Handball Corona-Hotspot-Spiel?

 Markus Badinger von der HSG Landau/Land zwischen den Ottersheimern Joshua Albert und Andre Hilsendegen.
Markus Badinger von der HSG Landau/Land zwischen den Ottersheimern Joshua Albert und Andre Hilsendegen.
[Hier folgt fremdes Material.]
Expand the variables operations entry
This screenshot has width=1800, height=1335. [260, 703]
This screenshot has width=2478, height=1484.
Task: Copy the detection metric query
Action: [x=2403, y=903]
War das ein Corona-Hotspot-Handballspiel? Mit 39:24 gewann Pfalzliga-Spitzenreiter SG Ottersheim/Bellheim/Kuhardt/Zeiskam am 30. Januar in Albersweiler, wenig später fühlten sich mehrere Spieler krank. Gastgeber HSG Landau/Land hat es hart getroffen. Die HSG ließ seitdem drei Spiele verlegen, angesetzt ist erst wieder die Begegnung am 20. Februar in Heiligenstein. In dieser Situation, die den Wettbewerb außer Kraft setzt (am Wochenende fallen weitere Spiele aus), macht der Vorsitzende des HSV Albersweiler einen Vorschlag für die Pfalz- und Verbandsligen: Die Mannschaften, die Aufstiegschancen haben und aufsteigen wollen, könnten im April ein Turnier spielen, alle anderen die Runde, so gut es geht, ohne Druck zu Ende bringen, meint Rainer Gerstle. Jugendleiter und -trainer müssten jetzt schon abfragen, wie viele Jugendliche und Kinder sie für die nächste Runde haben. Auf Freiplätzen könnten im Sommer Qualifikationen gespielt werden. Gerstle befürchtet, dass der Handball weitere Mitglieder verliert.